Informix

 View Only
  • 1.  Informix ER -

    Posted Wed May 10, 2023 11:26 AM

    Hi,

    In our organization, we have several informix ids server (~30) and databases (~250)  with the same schema on informix IDS server (version 14) all around our country. We would like to build some kind of Data Lake using informix ER and the pattern Primary-Target Replication System - Data Consolidation.


    Here is a simplified example :

    •        Server IDS 1
      o   DataBase db1
           Table customer
               Column id (Primary Key)
               Column name
               …
           Table adress
              Column id (PK)
              Column description
              ….
      o   DataBase db2
           Table customer
              Column id (Primary Key)
              Column name
              ...
          Table adress
             Column id (PK)
             Column description
             ….
    •        Server IDS 2
      with db3 and db4 etc..

    And the schema of our data lake :

    -          Server IDS idsLake

    o   Database dataLake

    §  Table customer

    ·         Column id (PK)

    ·         Column dataBase (PK)

    ·         Column name

    ·         ….

    §  Table Adress

    ·         Column id (PK)

    ·         Column dataBase (PK)

    ·         Column description

    ·         …..

    For each table, the primary key is composed with ID and Database to hanble duplicated keys from the different database.

    The command to replicate without filling the database column (executed in the  Server IDS idsLake) is :

    cdr define repl -M g_er -c g_er -C always repl _ind -S row -k ID -f y -D y -T "P db1@ids1:informix.customer" "select name, description from customer" "R dataLake@idsLake:informix.customer" "select name, description from customer";

    To fill the column, I hoped i could do something like this

    cdr define repl -M g_er -c g_er -C always repl _ind -S row -k ID -f y -D y -T "P db1@ids1:informix.customer" "select name, description from customer" "R dataLake@idsLake:informix.customer" "select name, description, 'ids1' as database from customer";

    But it does not work.

    Question : how can i know the replication source to fill the column database ?

    PS : I know I can handle the database origin with asynchronous post trigger with jsonspl routine but i prefer to avoid it for this use case (because I have to code the replication et manage it by myself)

    Thanks by advance



    ------------------------------
    thibaut vandewalle
    ------------------------------


  • 2.  RE: Informix ER -

    Posted Wed May 10, 2023 01:11 PM

    Hi Thibaut,

    If I understand well your target schema (idslake), the customer table will have the primary key on the "id" and "database" columns, but the source schema will have only the primary key on the "id" column for the same table.

    Technically,Enterprise Replication is based on a replication key to replicate data and ensure data consistency/coherence between the different informix instances.

    All tables that are replicated must have a replication key that is composed of one or more columns that uniquely identifies each row.
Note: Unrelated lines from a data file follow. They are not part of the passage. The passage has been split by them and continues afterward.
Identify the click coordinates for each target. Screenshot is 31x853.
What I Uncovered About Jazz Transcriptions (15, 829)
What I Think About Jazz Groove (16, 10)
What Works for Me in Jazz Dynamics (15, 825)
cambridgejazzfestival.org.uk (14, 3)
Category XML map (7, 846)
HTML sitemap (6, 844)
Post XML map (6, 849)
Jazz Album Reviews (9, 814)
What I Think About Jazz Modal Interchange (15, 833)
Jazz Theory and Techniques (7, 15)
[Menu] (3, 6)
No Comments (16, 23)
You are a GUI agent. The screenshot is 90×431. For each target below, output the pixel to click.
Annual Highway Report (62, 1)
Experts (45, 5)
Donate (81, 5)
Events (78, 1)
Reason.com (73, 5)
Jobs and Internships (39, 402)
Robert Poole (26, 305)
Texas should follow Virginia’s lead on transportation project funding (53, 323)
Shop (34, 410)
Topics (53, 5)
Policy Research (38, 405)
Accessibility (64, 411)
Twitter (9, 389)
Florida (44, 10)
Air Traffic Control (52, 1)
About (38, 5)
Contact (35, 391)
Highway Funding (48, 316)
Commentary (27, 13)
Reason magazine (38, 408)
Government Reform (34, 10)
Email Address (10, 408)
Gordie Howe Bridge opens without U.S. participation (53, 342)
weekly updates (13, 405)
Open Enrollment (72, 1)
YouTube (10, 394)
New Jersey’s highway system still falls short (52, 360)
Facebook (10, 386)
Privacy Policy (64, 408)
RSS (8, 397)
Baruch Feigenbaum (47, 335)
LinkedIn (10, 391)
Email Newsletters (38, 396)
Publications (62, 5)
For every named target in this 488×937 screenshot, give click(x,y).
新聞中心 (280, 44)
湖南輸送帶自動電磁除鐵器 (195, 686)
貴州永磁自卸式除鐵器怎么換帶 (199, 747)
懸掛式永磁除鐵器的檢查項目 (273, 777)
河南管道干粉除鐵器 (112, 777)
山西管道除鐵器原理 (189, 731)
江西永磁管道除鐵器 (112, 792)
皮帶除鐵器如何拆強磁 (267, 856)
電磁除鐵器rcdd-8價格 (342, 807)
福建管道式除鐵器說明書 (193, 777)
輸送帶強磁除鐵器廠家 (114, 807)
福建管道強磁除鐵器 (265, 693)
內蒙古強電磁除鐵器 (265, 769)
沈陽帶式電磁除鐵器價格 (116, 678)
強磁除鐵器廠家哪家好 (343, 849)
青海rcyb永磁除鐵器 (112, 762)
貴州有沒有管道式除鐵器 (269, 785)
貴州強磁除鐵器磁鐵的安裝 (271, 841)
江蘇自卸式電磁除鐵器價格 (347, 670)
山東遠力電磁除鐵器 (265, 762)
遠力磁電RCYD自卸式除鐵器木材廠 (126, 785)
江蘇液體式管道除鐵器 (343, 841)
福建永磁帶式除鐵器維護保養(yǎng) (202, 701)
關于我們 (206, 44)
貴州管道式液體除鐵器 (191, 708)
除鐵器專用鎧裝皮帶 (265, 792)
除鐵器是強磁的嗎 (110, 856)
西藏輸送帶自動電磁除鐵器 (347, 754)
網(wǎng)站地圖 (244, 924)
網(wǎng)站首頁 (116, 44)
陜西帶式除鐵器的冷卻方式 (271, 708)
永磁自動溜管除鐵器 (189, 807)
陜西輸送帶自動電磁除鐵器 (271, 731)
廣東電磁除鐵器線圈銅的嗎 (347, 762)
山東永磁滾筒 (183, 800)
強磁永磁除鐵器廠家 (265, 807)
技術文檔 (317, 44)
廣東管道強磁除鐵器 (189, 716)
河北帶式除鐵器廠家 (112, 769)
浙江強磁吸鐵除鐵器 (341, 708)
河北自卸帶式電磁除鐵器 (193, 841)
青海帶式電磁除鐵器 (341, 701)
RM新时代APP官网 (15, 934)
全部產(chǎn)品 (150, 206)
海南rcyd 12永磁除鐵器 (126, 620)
The replication key must be the same on all servers that participate in the replicate.

    If you do not want to add the "database" column and change the primary key definition on each informix instance, you should use the ERKEY shadow columns in place of a primary key.


    -- Franck Thomas ConsultiX franck.thomas@consult-ix.fr http://www.consult-ix.fr Téléphone : 33 (0) 1 39 12 18 00 Mobile    : 33 (0) 6 78 81 09 33
    Le 10/05/2023 à 17:25, thibaut vandewalle via IBM TechXchange Community a écrit :
    010001880644d4ae-8b37ef7a-bc44-4f8f-8a87-62357f36ad6e-000000@email.amazonses.com">
    Hi,   In our organization, we have several informix ids server (~30) and databases (~250)  with the same schema on informix IDS server (version...
    Server IDS idsLake

    o   Database dataLake

    §  Table customer

    ·         Column id (PK)

    ·         Column dataBase (PK)

    ·         Column name

    ·         ....

    §  Table Adress

    ·         Column id (PK)

    ·         Column dataBase (PK)

    ·         Column description

    ·         .....

    For each table, the primary key is composed with ID and Database to hanble duplicated keys from the different database.

     

     

    The command to replicate without filling the database column (executed in the  Server IDS idsLake) is :

    cdr define repl -M g_er -c g_er -C always repl _ind -S row -k ID -f y -D y -T "P db1@ids1:informix.customer" "select name, description from customer" "R dataLake@idsLake:informix.customer" "select name, description from customer";

     

    To fill the column, I hoped i could do something like this

    cdr define repl -M g_er -c g_er -C always repl _ind -S row -k ID -f y -D y -T "P db1@ids1:informix.customer" "select name, description from customer" "R dataLake@idsLake:informix.customer" "select name, description, 'ids1' as database from customer";

    But it does not work.

     Question : how can i know the replication source to fill the column database ?

     

    PS : I know I can handle the database origin with asynchronous post trigger with jsonspl routine but i prefer to avoid it for this use case (because I have to code the replication et manage it by myself)

    Thanks by advance



    ------------------------------
    thibaut vandewalle
    ------------------------------
      Reply to Group Online   View Thread   Recommend   Forward   Flag as Inappropriate  


     
    You are subscribed to "Informix" as franck.thomas@consult-ix.fr. To change your subscriptions, go to My Subscriptions. To unsubscribe from this community discussion, go to Unsubscribe.





  • 3.  RE: Informix ER -

    Posted Thu May 11, 2023 01:02 PM

    Hi,

    Thanks for the answer. You correctly understood my need.
    I already tried the replication with ERKey but in my data lake. It works fine but I really need to know the origin of the record. That's why I add a column Database in the target schema. 
    Is it possible to analyse ifx_erkey1, ifx_erkey2 or ifx_erkey3 to determine where the record comes from (maybe with a trigger) ?

    Thibaut Vandewalle



    ------------------------------
    thibaut vandewalle
    ------------------------------



  • 4.  RE: Informix ER -

    IBM Champion
    Posted Fri May 12, 2023 08:51 AM

    So you want/need to bring the data over to that (new?) idsLake instance, into one (or fiew) consolidated dataLake database(s), but each row should know its origin - and might have to, to avoid PK clashes?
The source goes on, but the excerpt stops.